Unless you grew up during that sweet spot of the 70’s and 80’s, you wouldn’t understand how important mystery was to Saturday cartoons. The success of Scooby-Doo meant that cartoons of other crime solving kids and their pets, talking cars and friendly ghosts filled the major channels. Every Saturday was filled with more mysteries than I could possibly keep up. From show to show, I would watch with terrible excitement. It was like my young personality was being trained to solve crimes and expose dishonest park owners and monster fakers.
Childhood turned into puberty and puberty became a quest to uncover all the things parents don’t want you to know. I was a particularly deviant teenage girl not because of some irresistable desire for sex and alcohol, but because parents and society worked so hard to keep it away from me. I had to find out about handjobs, oral sex, vodka, kissing girls and ‘9 ½ Weeks’ because everyone was trying to so hard to keep it away from my prying eyes.
I finally settled down in High School when I joined the school paper. I loved our adviser teacher, Mr. Gort, but I was horrified by how little we were encouraged to actually investigate. We were told to write articles about football games and cover school politics. We were encouraged to become publicity people for our school. When you look at the state of modern journalism, it is not too surprising but as a young horny teenager eager to bust some mysteries, it was unacceptable.
I investigated an affair that was going on between the Girl’s Tennis coach and his two top players. Watching the three of them have sex was exciting, but it was the pictures I took that really got me wet and excited. I masturbated for the first time as my camera recorded their sinful deeds.
To this day, Polaroids of people having sex that they are trying to hide from others is an instant orgasm for me.
When I filed my report for the paper, Mr. Gort was very understanding. He forbade me from publishing it in the school paper but he helped me submit my findings to the town newspaper and as well as the police. He encouraged me to get the fuck out of school journalism and hit the real newspapers. I like to think he understood me; especially since he helped me break up three more sex scandals at the school.
I went to college and continued my work. I also continued my sexual enjoyment of exposing conspiracies. It was in college that I really came to understand myself. For example, a night in watching Law and Order is kind of stimulating, but only as much as watching silly softcore porn movies is for kinky people. I need to be involved.

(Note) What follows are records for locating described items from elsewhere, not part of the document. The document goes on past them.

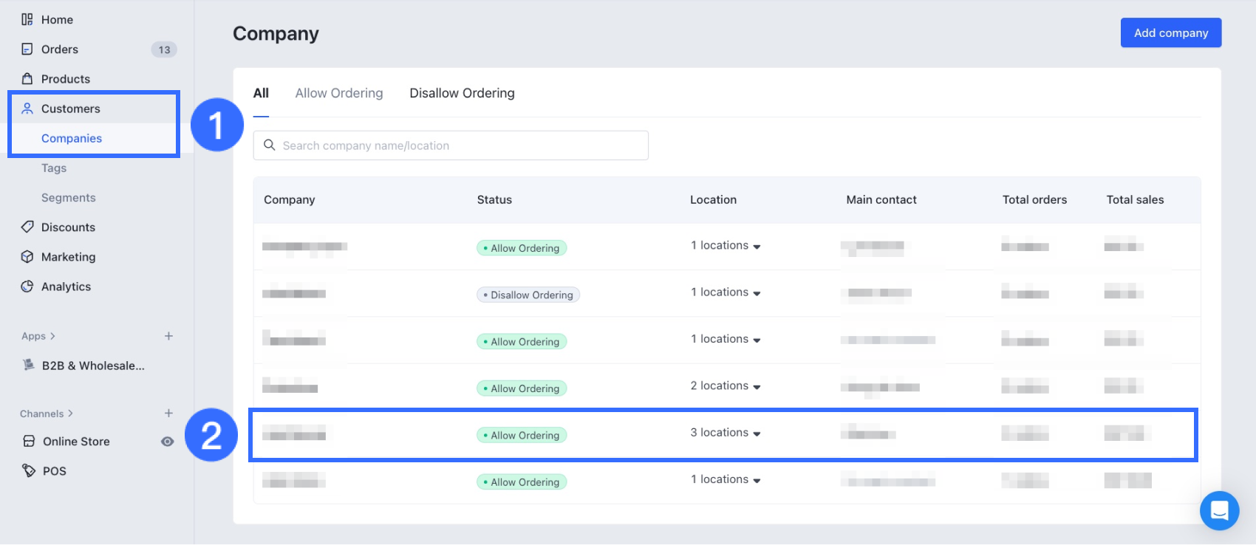Image resolution: width=1256 pixels, height=545 pixels.
Task: Click the Home icon in sidebar
Action: [27, 20]
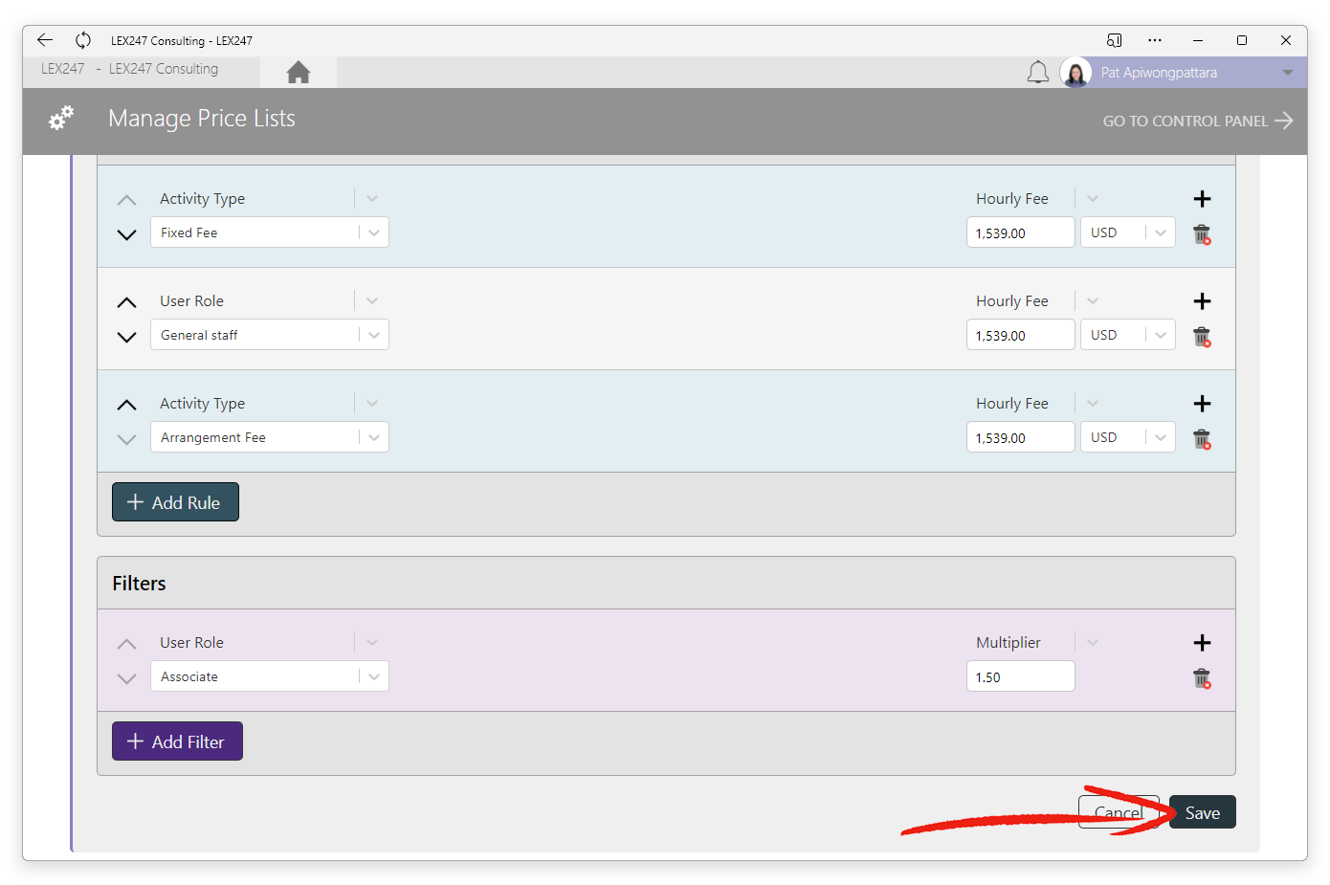
Task: Open USD currency dropdown for Arrangement Fee
Action: 1160,437
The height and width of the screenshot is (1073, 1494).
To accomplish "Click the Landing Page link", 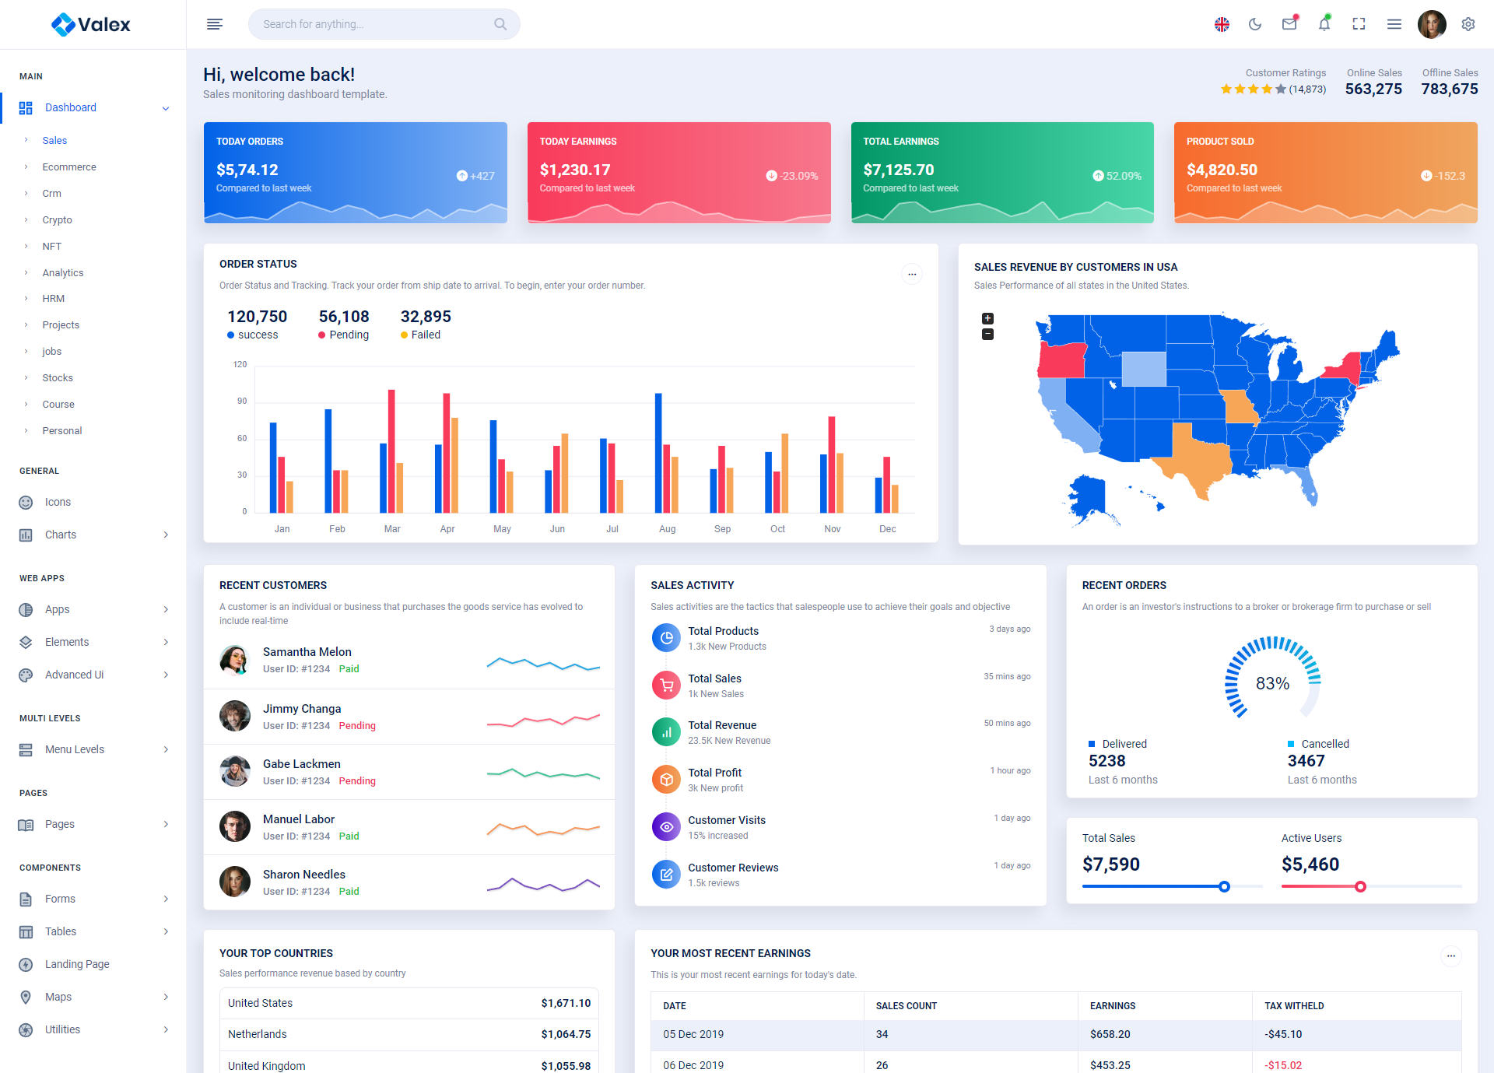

If I am sweet-talking a guard into letting me snoop somewhere I don’t belong, that gets my panties soaking. If I am watching a hacker break into corporate secrets, that sends a tingle from my nipples to my clit. If I have documentation of a crime that is going to topple a politician, I might have to masturbate six or seven times that night just to calm down.
My boss at INX understands my compulsion and has suggested I get therapy for it. Some of my fellow reporters think it is unprofessional to get so horny that you fuck an informant after you have already bribed him and gotten your information. A few network executives have told me that they would gladly hire me for a plush prime time job if it wasn’t for the fact that I unconsciously moan while talking about secrets. It is safe to say that my conspirasexuality has impacted my career opportunities.
I am not shedding any tears. I am too busy stroking off to another scandal fueled orgasm. It is really difficult to want to change your life when there are so many secrets out there. It is really difficult to want to change your sexual identity when you are screaming an orgasm in a parking lot because you just captured footage of a bribe between crooks and religious figures. It is fucking difficult to want to change when you soak as many panties as I do on a daily basis.
So here is what I want to say to you doctors, therapists and scholars reading this journal article. Stop trying to cure Conspirasexuallia. Figure out a way to spread it instead.
Imagine how much better the world would be.